--- Page extract ---
+++

A group of people come together, and create a community. This community forms a Constitution, which agrees on how money will be collected, what will be done with it, and how it will be dispersed. The foundation of Stokvels is trust amongst the members.  The biggest focuses are normally Savings (for something the members agree on), Burial Societies, Groceries, or Birthdays, but there are also Investment Stokvels... where the money gets put to work.

I would like to be part of building a Universal Basic Income Stokvel. The idea being that 150 of us get together with a "one for me, one for someone else" mentality. So 75 "Breadwinners" aim to build an Engine for a UBI for themselves, and one for someone else. We come together, and form a Constitution, and support each other in building a Community Wealth Fund which one day can pay 150 Universal Basic Incomes.

If 75 people contribute $8 a day, half could be "pay as you go" and half "invest for the future". So $4 would pay for two UBIs now, and $4 would build towards an Engine that can sustainably pay two UBIs later. That means 150 UBIs could be paid "hand to mouth" now, and 150 UBIs could be paid from a fully funded Community Wealth Fund (UBI Stokvel) later. I think with sound investing, that later could be about 15 years.

Wednesday, November 07, 2018

Cost of Living

"Purchase Power Parity" (PPP) is a tool used when comparing the output of two countries. If you just compare the Price, it doesn't compare apples with apples. Since apples don't cost the same in both countries. 

I first dipped my toe into life as a Soutie when I was 18 years old. I had two older brothers at university, and no idea what to study. I hated the idea of having to choose one thing. At school, you could do everything. Apparently being an Adult meant forgetting how to play. I wasn't ready. The bonus of a 'Gap Year' (or two) from the School-University-Work-Retirement-Death machine was that it wouldn't have fees. At that stage, you could get a two year 'working holiday visa' to go the UK. That sounded fun. I earned the plane ticket fee by working at Centre Court Restaurant at the Pavillion in Westville. I then hopped on that plane and went to work at a school in the South of England.

+++

--- Dataset extract ---
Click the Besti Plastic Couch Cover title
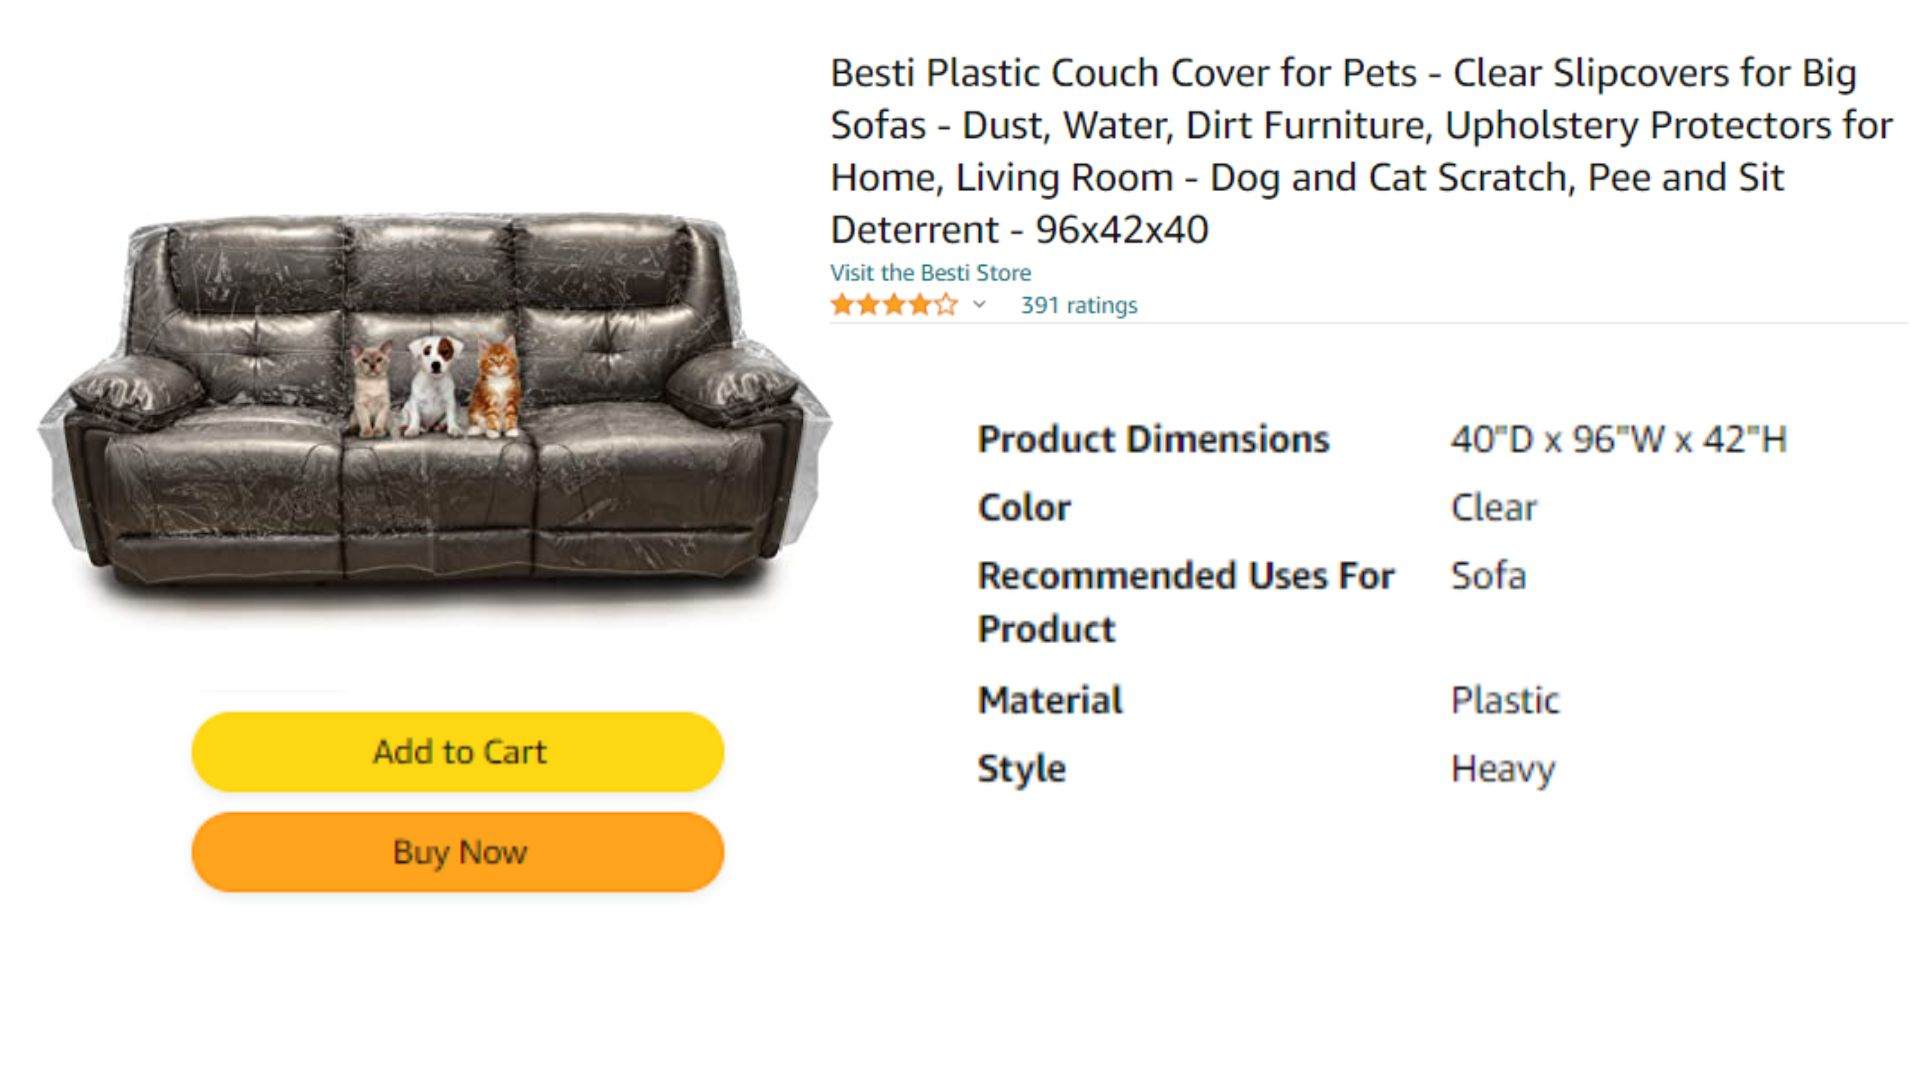1920x1080 pixels. point(1361,151)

+++

--- Apply what you read ---
a) Turn the paragraph of the page extract that begins "A group of people come together" into a short list that keeps its main facts.
b) From the page extract, pull out the passage from "Wednesday, November 07, 2018" to "in both countries." word for word.

--- Results of the exercise ---
a)
- A group of people come together and form a community.
- The community writes a Constitution that sets out how money will be collected, used and dispersed.
- Stokvels are founded on trust among the members.
- Most focus on savings for an agreed goal, burial societies, groceries or birthdays.
- Investment stokvels put the money to work.

b)
Wednesday, November 07, 2018

Cost of Living

"Purchase Power Parity" (PPP) is a tool used when comparing the output of two countries. If you just compare the Price, it doesn't compare apples with apples. Since apples don't cost the same in both countries.